Israeli Defense Minister Benny Gantz, shown here in Tel Aviv in early 2019 while vying for the premiership, visited Washington recently, around the same time as Iran doubled its military budget. Photo: AFP / Gili Yaari / NurPhoto

The policies of three of the Middle East’s top players have been outlined in a flurry of diplomacy, joint statements and budget announcements over the past two weeks.

The United Arab Emirates sent its national security adviser, Sheikh Tahnoun bin Zayed, to Iran while also receiving Israeli Prime Minister Naftali Bennett. Israel deployed its defense minister, Benny Gantz, to Washington, as Iran doubled its military budget.

As the UAE minimizes tensions with regional capitals and endorses peace, Israel and Iran engage in military buildups and seem to be banging the drums of war.

Bennett made a historic visit, the first of its kind for an Israeli prime minister, to the UAE, where he met with Crown Prince Sheikh Mohammad bin Zayed and held one-on-one meetings with ministers. 

Bilateral trade between the UAE and Israel stood at near US$800 million for the first nine months of 2021. Direct Emirati investment in Israel has also been on the rise, as cooperation surges between the region’s third- and fourth-biggest economies, with equal-sized GDPs at around $400 billion each. 

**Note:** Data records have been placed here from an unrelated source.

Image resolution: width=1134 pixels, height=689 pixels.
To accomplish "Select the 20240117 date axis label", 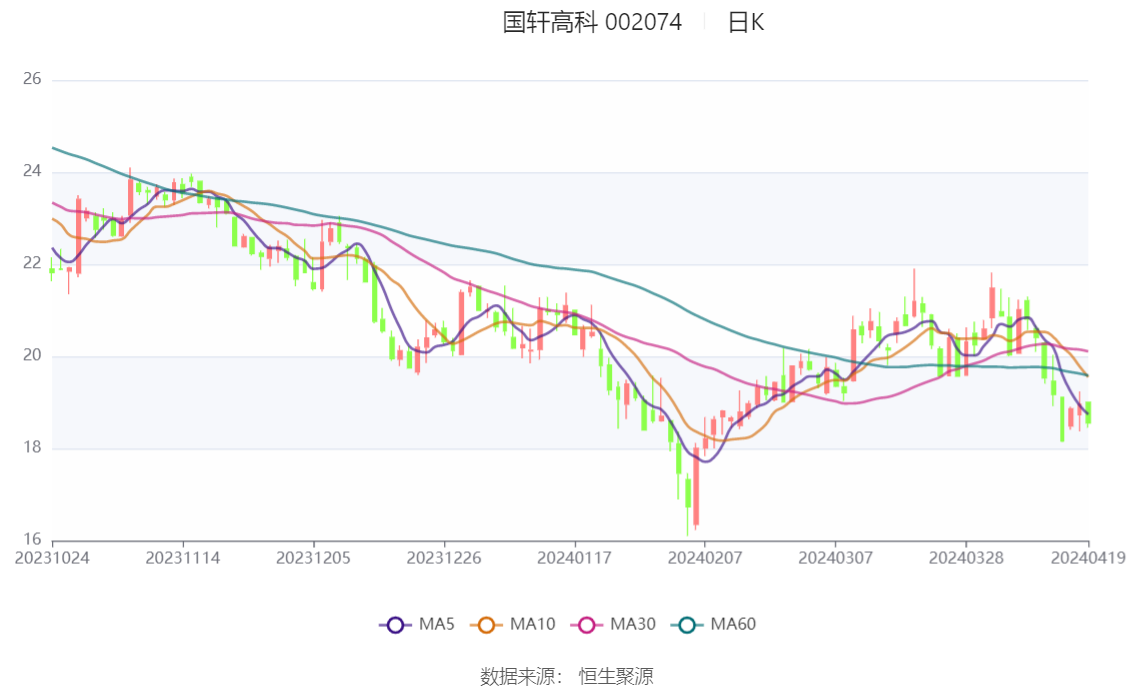I will pyautogui.click(x=574, y=558).
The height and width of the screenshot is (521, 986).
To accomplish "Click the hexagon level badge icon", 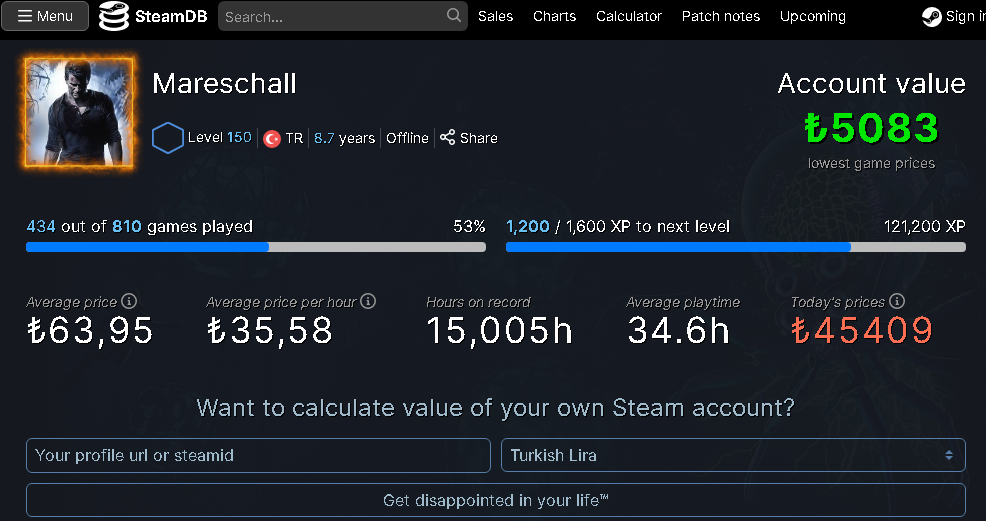I will (167, 138).
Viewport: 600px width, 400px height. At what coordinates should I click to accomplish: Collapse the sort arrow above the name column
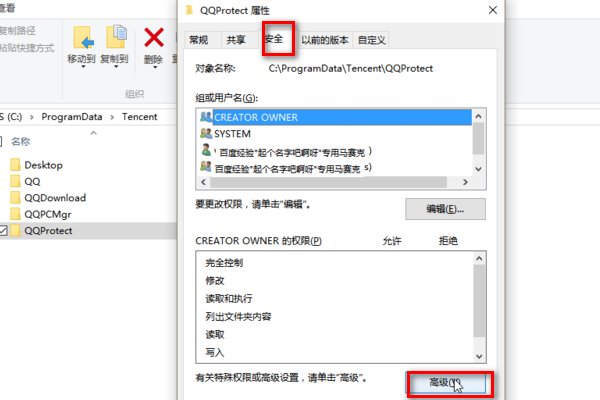pyautogui.click(x=93, y=133)
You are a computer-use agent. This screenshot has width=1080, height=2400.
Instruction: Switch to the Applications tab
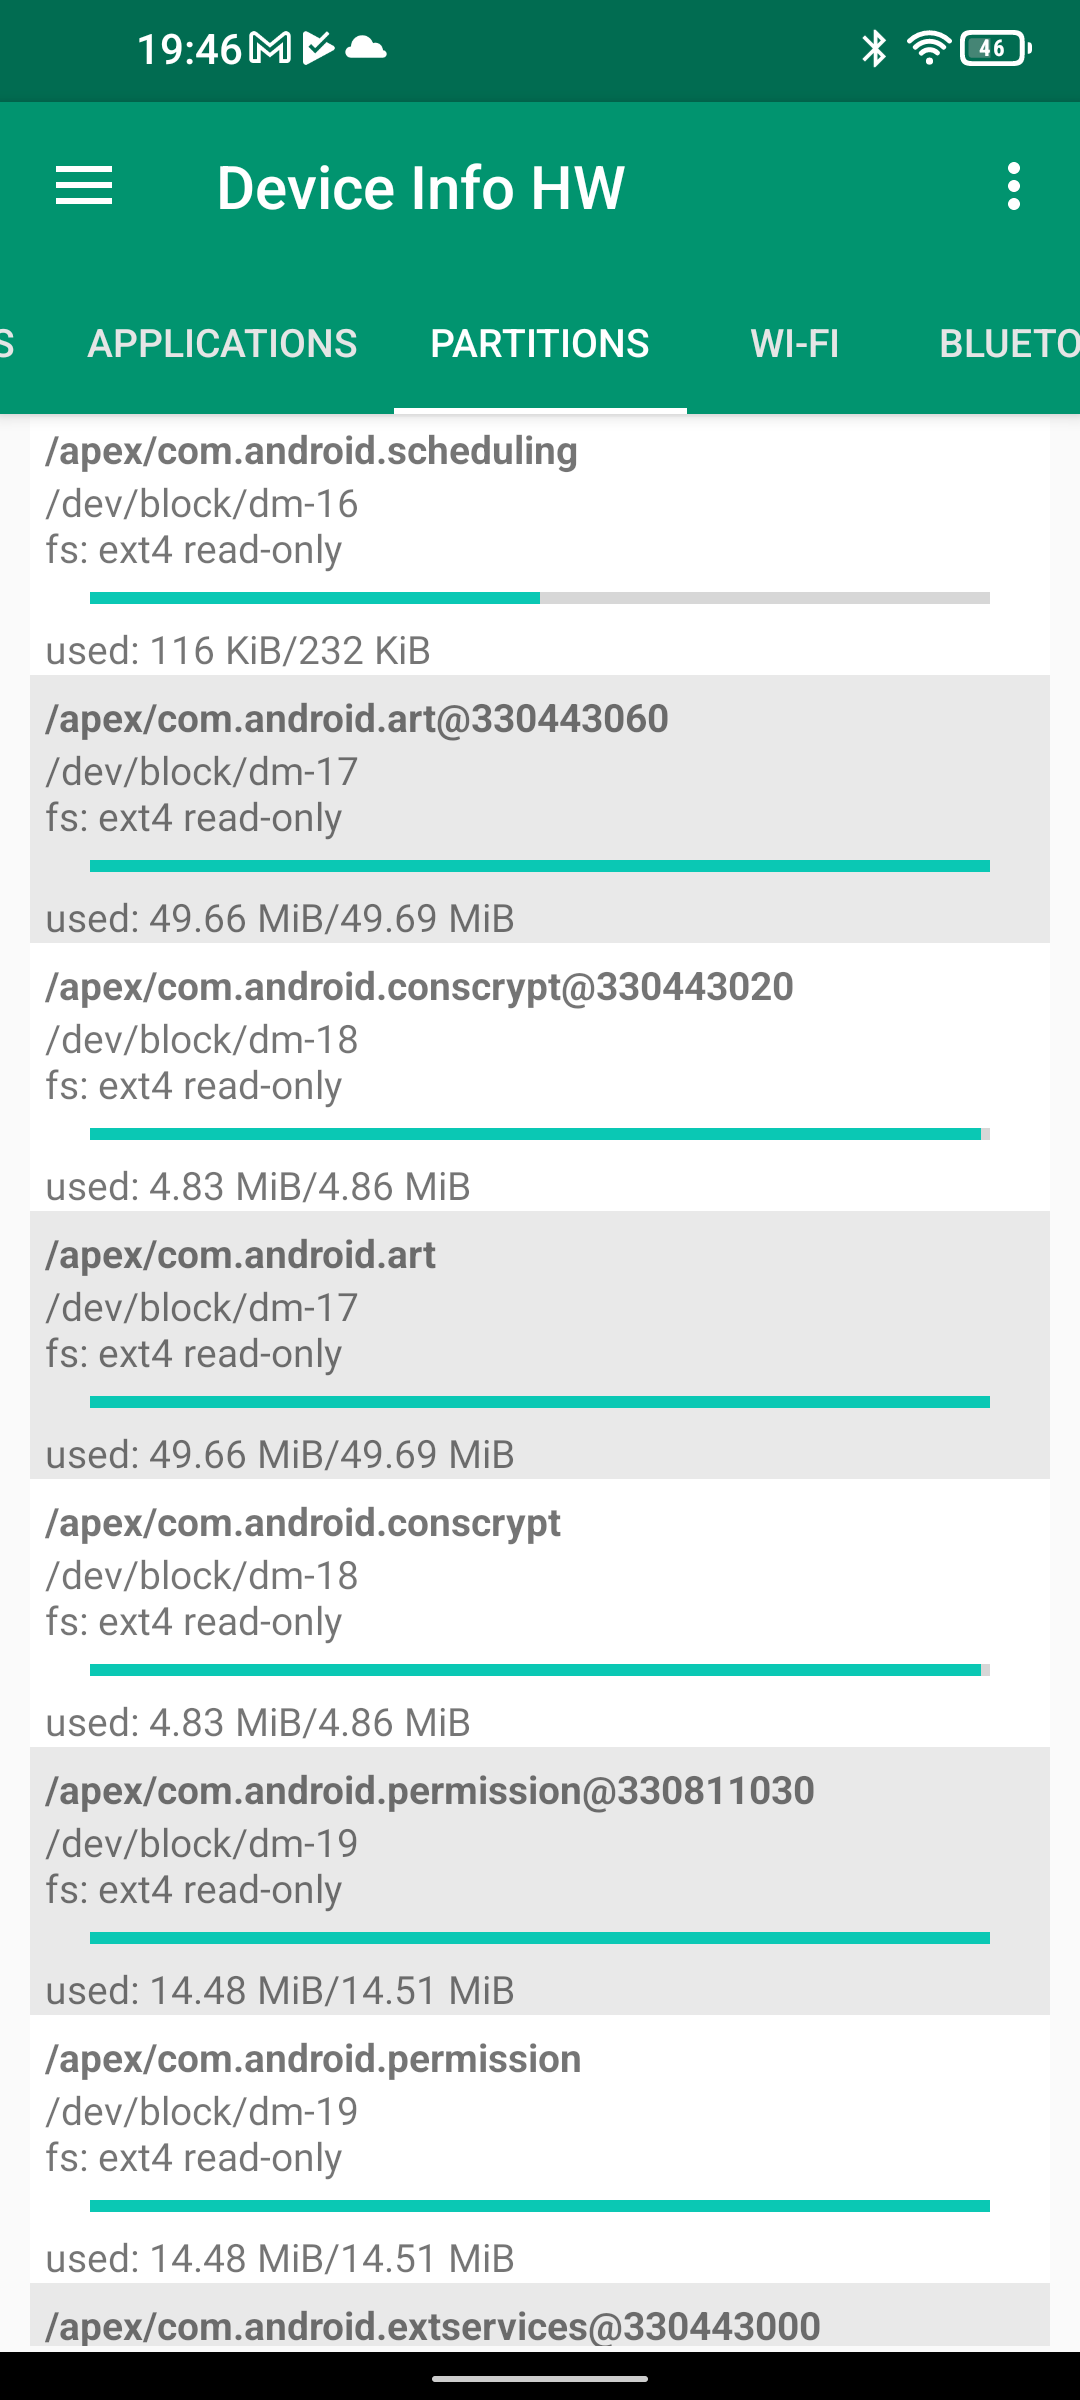222,344
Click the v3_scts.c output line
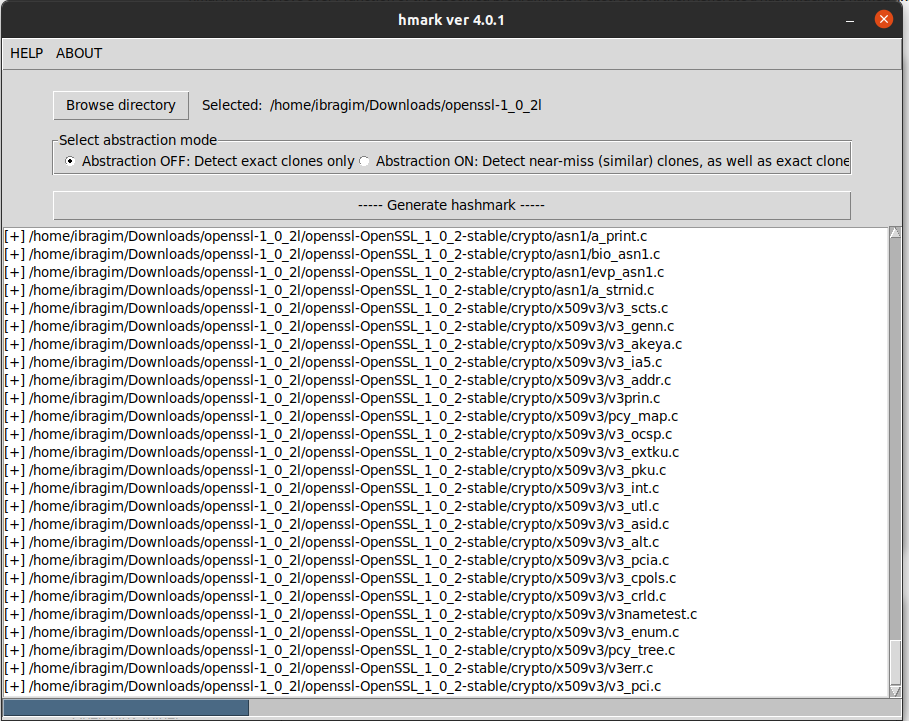 [336, 308]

Such cooperation would guarantee substantial economic growth between Israel, a nation focused on startups, and the UAE, a country with highly developed sectors in financing, marketing and other monetization tools.   

Despite the dizzying pace at which the UAE and Israel are coming closer together, the UAE signaled that peace with the Jewish state was economic and cultural, rather than one against Iran. Along these lines, Bennett did not hold a one-on-one with any defense or security official while in the UAE, including with Sheikh Tahnoun, the official who had just returned from Tehran.

With nuclear talks between the world and Iran seemingly going nowhere, the UAE seems to be aware that regional war is closer than ever. Yet Abu Dhabi’s message is clear: It intends to sit out military entanglements in the region, including between Iran and Israel. Emirati neutrality does not mean it has no favorites, but if it does have one, it was not giving it a hand.

Israel, for its part, is drawing a line in the sand: The Jewish state will not tolerate a nuclear Iran and is willing to use military force to stop Tehran from making a bomb. Hence Gantz visited Washington and asked for the acceleration of the delivery of two air refueling tankers that Israel had earlier purchased from the US. Such technology is required when fighter jets fly long-distance missions, exactly like when Israel decides to strike Iranian nuclear facilities.

Meanwhile, Iran announced that for the year 2022 it would double its military budget to $30 billion. Despite the increase, Iranian access to the superior Western military technology will remain limited, which suggests that Tehran will likely increase money it allocates to its regional militias with which it threatens – and often blackmails – regional powers, first and foremost Israel.

Former US president Donald Trump’s policy of “maximum pressure” could not force Iran to come back to the negotiating table, but Trump’s policy certainly put Iranian uranium enrichment on hold. Had Trump been elected to a second term, it would have been unlikely that Tehran would have resumed enrichment at full speed.

But with President Joe Biden, diplomacy has taken an ideological tilt, with the foreign-policy team seemingly more interested in the ambiguous concept of decolonization than in maintaining regional and world peace.

With the US under Biden withdrawn and restricting its foreign policy to irrelevant diplomacy, regional powers are jockeying to fill the void. Israel and Iran are preparing for war, each reinforcing their own points of strength. The UAE, however, wants to minimize the effects of whatever war may have on its economy and prosperity, a prudent policy that countries with similar profiles might be well advised to follow. 

What unfolds in the coming months and years remains to be seen. What is certain is that the main players are bracing for drastic change, and that the superpower that used to steady the regional ship is not interested in playing its role any more, leaving the ship to sail leaderless through a lot of turbulence.